(Supplied data)

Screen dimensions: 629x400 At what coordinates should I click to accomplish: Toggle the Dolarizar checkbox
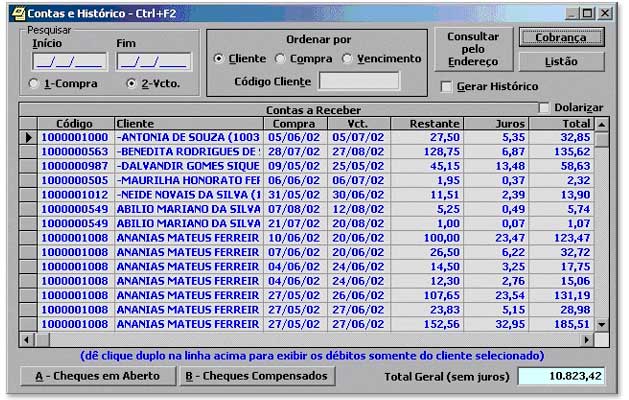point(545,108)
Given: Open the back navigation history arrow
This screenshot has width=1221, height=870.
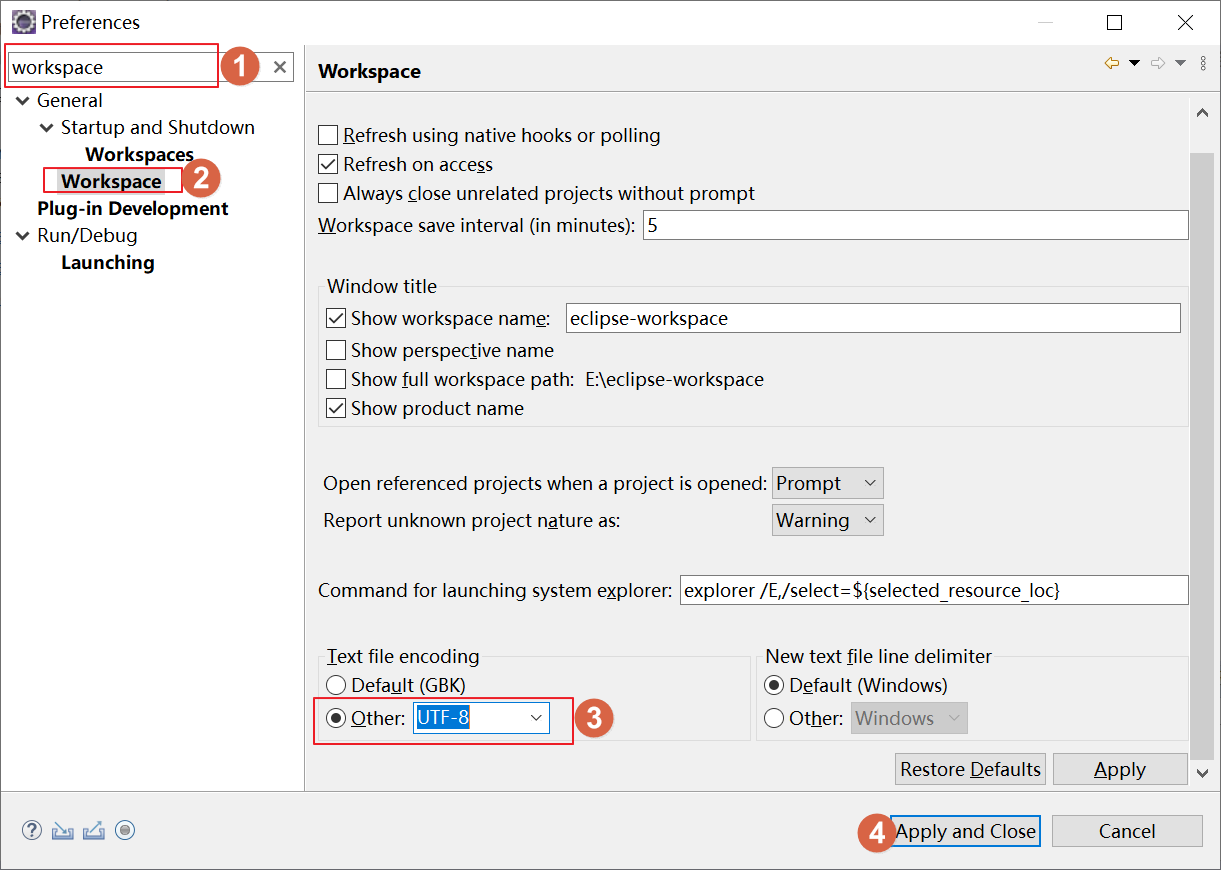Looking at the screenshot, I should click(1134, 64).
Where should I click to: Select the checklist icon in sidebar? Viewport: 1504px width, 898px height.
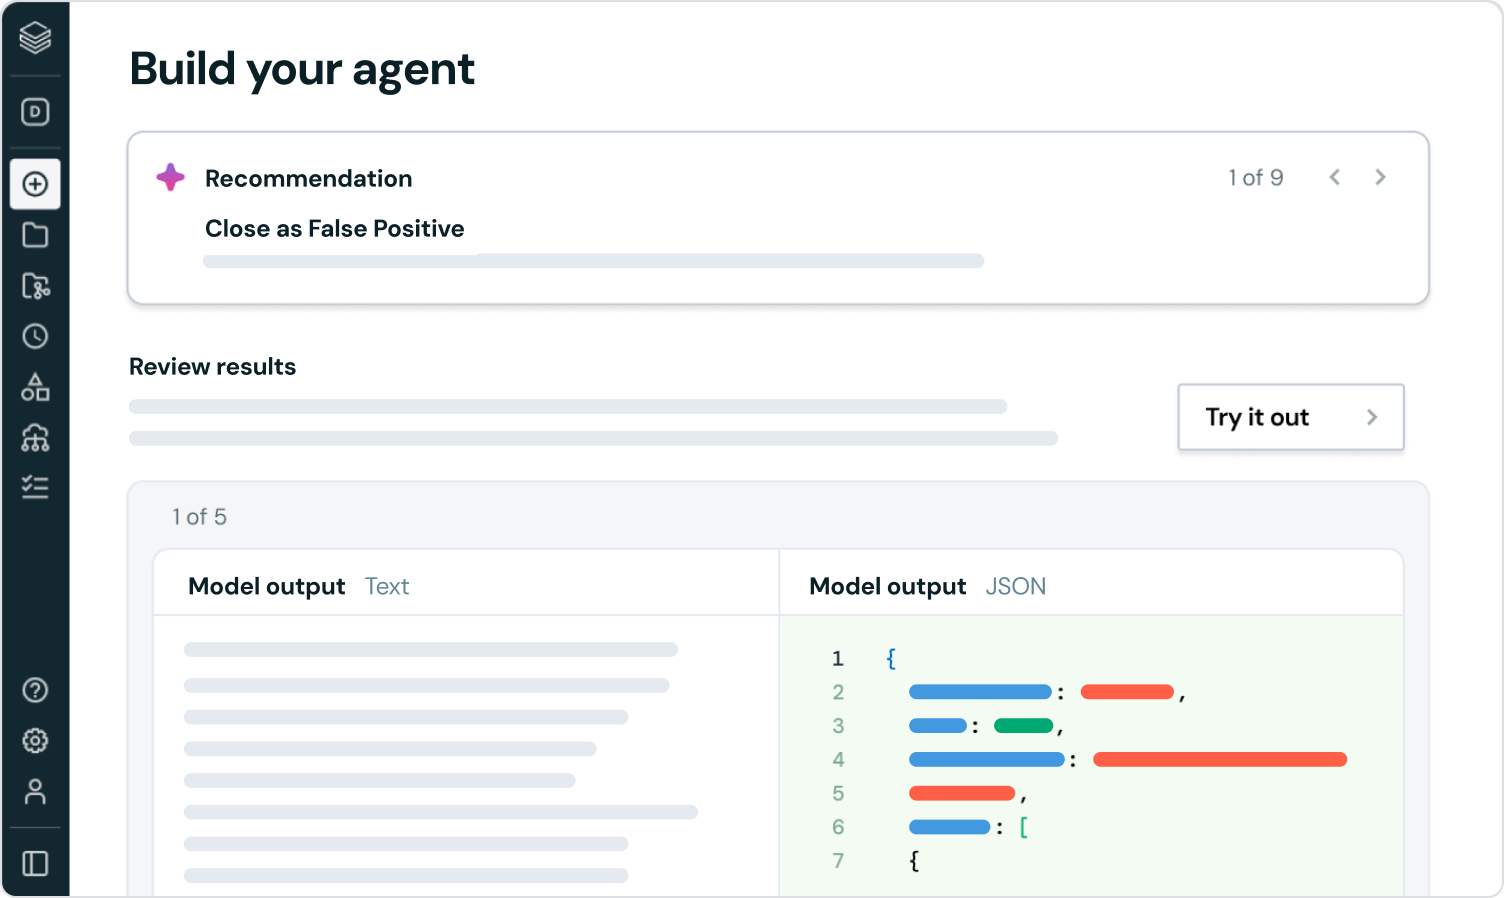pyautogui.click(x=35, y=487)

(End Supplied data)

Assignment: If a record holds a picture, drop the picture and return the rest of it exactly.

Written solution:
Screen dimensions: 629x400 At what coordinates should I click to accomplish: Toggle the Dolarizar checkbox
point(545,108)
Given: Open the back navigation history arrow
This screenshot has width=1221, height=870.
Looking at the screenshot, I should click(1134, 64).
Where should I click to: Select the checklist icon in sidebar? Viewport: 1504px width, 898px height.
pyautogui.click(x=35, y=487)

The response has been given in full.